Bed Sheets

Here are the best sheets for your bed:Best sateen sheets: Brooklinen Luxe Sheets. Best percale sheets: Riley Percale Sheet Set. Best linen sheets for summer: MagicLinen Linen Sheet Set. Best flannel sheets for winter: Pinzon Velvet Flannel .

Methodology: How To Shop For Sheets

Okay sleepers, before we get into the sheet sets, let’s discuss the methodology behind my picks. Yes, it’s true that sheet-shopping is largely about personal preference, but there are some key factors to consider in order to find the bedding that’s best for your bed, body, and budget.


When shopping for new sheets, the first thing to pay attention to are the materials being used! So, allow me to break down some of the most popular bedding fabrics by feel, texture, and coziness:

  • Cotton – Perhaps the most popular, cotton bedding is known for its classically soft feel and great breathability.
  • Linen – Linen bedding has a distinctly coarse texture, but it’s extremely durable and gets softer over time. Additionally, it’s one of the most breathable fabrics in the world!
  • Bamboo – Bamboo-based bedding is a great eco-friendly fabric known for its silky feel and lustrous sheen.

The Fiber Factor

If you’re shopping for cotton bedding, you’re going to want to pay close attention to the length of the fibers (also known as staples). Don’t worry — this doesn’t require any measuring on your part as bedding brands typically advertise staple-length on each sheet set.

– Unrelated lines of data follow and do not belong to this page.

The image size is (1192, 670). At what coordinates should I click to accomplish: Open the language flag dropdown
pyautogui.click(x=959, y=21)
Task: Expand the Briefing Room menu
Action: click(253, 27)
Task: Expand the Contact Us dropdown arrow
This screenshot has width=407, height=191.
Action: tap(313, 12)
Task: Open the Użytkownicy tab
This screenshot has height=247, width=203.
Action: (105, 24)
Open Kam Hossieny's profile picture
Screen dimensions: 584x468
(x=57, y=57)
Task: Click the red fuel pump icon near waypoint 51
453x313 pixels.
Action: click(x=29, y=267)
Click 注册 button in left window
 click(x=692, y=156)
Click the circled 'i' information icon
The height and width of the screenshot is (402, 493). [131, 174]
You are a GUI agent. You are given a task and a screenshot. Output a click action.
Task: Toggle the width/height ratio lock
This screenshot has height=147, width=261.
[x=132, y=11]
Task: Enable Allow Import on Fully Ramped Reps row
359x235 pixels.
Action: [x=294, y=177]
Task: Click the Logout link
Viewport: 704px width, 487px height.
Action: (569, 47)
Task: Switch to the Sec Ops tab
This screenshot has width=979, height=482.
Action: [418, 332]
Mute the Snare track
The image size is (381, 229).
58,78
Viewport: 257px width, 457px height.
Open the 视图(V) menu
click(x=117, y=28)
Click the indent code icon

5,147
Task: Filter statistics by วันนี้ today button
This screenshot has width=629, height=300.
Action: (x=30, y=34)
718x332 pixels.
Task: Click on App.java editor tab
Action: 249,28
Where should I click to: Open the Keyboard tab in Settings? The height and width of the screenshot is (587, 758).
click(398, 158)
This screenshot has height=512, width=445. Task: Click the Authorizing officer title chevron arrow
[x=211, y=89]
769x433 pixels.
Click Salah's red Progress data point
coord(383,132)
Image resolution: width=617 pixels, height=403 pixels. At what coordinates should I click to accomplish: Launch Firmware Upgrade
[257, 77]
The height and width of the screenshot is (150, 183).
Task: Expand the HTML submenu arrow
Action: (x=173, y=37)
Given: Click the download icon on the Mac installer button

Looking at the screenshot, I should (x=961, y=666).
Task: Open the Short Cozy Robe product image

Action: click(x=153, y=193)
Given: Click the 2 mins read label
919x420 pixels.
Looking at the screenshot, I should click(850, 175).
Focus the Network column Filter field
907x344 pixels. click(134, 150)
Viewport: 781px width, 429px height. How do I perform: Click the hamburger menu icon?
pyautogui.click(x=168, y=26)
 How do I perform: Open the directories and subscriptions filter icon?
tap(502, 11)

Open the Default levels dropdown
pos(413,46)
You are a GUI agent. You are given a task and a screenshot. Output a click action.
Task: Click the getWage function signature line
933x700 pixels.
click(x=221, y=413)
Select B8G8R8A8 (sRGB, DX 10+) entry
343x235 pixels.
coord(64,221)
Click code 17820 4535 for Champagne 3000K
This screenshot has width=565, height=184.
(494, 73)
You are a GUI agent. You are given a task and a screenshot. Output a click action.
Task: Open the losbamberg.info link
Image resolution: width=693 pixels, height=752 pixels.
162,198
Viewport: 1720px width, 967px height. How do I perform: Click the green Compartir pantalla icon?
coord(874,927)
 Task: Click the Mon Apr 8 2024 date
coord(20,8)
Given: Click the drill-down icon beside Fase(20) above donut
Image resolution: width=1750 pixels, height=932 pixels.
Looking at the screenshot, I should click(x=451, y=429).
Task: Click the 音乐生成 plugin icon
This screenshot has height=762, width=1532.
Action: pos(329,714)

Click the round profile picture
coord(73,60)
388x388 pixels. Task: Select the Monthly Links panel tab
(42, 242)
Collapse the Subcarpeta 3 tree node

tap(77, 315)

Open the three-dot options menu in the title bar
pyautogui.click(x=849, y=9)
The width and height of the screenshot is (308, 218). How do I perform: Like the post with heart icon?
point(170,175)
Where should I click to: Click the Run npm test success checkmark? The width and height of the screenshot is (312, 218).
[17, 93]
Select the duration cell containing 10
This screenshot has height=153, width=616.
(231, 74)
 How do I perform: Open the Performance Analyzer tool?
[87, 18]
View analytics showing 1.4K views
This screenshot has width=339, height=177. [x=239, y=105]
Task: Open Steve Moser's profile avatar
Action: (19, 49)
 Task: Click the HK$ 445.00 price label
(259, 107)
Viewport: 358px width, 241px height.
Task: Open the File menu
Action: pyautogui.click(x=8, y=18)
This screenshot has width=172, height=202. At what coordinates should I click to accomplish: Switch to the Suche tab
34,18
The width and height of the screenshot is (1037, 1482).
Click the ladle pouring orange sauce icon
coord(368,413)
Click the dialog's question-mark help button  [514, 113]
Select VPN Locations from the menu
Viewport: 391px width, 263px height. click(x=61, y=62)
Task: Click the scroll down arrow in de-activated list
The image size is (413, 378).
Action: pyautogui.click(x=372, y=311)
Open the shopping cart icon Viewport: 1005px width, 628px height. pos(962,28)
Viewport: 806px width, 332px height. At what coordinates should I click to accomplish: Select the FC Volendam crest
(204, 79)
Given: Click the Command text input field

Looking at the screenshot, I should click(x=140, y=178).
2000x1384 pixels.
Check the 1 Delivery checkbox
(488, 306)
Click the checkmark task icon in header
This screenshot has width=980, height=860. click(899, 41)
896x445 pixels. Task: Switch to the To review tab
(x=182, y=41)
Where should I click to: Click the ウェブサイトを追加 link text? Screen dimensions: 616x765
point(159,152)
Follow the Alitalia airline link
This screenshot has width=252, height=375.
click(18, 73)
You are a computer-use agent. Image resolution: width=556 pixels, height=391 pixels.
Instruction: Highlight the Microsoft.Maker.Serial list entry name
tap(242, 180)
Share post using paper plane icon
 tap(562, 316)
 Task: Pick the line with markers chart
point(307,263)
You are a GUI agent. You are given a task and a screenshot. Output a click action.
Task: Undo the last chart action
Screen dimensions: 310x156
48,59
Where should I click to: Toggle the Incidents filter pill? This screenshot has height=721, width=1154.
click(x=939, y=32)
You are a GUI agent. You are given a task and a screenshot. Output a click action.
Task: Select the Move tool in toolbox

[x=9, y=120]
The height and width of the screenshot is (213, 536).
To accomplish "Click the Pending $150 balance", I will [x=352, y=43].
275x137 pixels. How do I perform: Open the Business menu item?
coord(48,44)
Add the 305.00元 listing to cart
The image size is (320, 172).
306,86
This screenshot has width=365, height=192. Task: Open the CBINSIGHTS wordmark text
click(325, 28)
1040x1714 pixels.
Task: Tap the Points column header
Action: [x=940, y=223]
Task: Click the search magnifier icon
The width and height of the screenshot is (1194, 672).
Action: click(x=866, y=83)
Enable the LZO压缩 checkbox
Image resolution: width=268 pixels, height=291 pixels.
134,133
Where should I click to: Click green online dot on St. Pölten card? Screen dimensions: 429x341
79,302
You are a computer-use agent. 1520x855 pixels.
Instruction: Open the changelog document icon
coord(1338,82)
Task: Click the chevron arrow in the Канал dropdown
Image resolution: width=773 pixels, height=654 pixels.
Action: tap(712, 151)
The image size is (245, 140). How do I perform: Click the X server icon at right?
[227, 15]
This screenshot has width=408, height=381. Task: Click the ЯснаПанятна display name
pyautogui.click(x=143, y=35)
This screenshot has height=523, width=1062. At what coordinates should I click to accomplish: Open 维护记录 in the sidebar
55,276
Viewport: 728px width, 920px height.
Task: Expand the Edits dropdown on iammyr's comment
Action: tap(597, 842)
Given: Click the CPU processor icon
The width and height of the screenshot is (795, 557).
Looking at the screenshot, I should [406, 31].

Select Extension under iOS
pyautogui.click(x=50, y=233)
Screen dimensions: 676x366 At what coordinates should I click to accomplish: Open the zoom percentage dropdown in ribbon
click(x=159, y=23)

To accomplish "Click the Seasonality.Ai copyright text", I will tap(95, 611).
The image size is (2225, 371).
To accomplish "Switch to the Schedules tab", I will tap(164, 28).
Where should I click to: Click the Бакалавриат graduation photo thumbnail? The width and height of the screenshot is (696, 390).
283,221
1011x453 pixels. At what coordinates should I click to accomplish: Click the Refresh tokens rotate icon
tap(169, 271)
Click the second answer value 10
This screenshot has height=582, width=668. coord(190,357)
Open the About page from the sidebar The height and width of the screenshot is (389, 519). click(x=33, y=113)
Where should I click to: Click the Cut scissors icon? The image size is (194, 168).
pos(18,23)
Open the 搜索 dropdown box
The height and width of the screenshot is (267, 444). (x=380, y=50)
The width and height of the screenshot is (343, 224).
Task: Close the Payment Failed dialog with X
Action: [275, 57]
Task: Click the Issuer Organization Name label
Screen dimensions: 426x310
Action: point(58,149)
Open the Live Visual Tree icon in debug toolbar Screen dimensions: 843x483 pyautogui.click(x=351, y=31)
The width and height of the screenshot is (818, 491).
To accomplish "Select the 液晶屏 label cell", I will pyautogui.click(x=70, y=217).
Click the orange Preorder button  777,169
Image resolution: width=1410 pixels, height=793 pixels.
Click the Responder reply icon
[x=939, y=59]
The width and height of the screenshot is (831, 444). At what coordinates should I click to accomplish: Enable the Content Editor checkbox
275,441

That said, I suggest you aim for long-staple or extra long-staple cotton because it’s typically softer, more durable, and less likely to fade or pill over time. Egyptian and Pima cotton are particularly popular examples of long-staple cotton, but they’re not the only options.

Fortunately, linen and bamboo are already known for having exceptionally long, strong fibers (which is why these fabrics are praised for superior durability!). But with cotton, the length of the fibers varies more, and it’s important to remember that longer is usually better!

Weave Style

The next thing I look for when I’m shopping for sheets is the weave style used to manufacture them. Again, there are many different ways to weave fabric, but the two styles you’ll see most often are percale and sateen. Keep in mind that these weave styles apply exclusively to cotton, as linen, bamboo, and other fabrics generally feature one consistent weave style.

That said, a percale weave is characterized by a crisp handfeel and a matte appearance, while sateen woven bedding is typically much silkier and shinier. Additionally, percale woven bedding tends to be lighter, more breathable, and better suited to sleepers who run hot. Conversely, sateen sheets are a bit thicker, warmer, and lie heavier on the body.

Personally, I think both weave styles are great, and I like to rotate between percale and sateen depending on the weather.

Thread Count

Finally, I consider thread count. But before I tell you why this is the very last thing I look for, keep in mind that thread count refers to the amount of individual yarns per square inch of fabric. That said, many shoppers might be under the impression that a high thread count guarantees high quality… but that’s not the case!

In fact, thread count kind of loses its value if you’re not working with durable materials. With long-staple cotton sheets, for example, a high thread count can really boost the softness and strength of the finished fabric. On the other hand, cotton sheets woven from shorter, weaker fibers are probably going to be less smooth and durable, regardless of thread count.

Meanwhile, the average linen sheet set has a thread count of 80-150 (which would be considered quite low for cotton) and thread count for bamboo bedding typically ranges from 250-350. However, it’s worth noting that most bedding brands do not advertise thread count on bedding that’s not cotton-based.

That said, allow me to impart a pro tip: Any cotton sheet set with a thread count of 1,000 or higher is probably woven from inferior, short cotton fibers. Some bedding brands splice tons of short fibers together in order to boast a higher thread count, but that’s one marketing ploy you might want to avoid.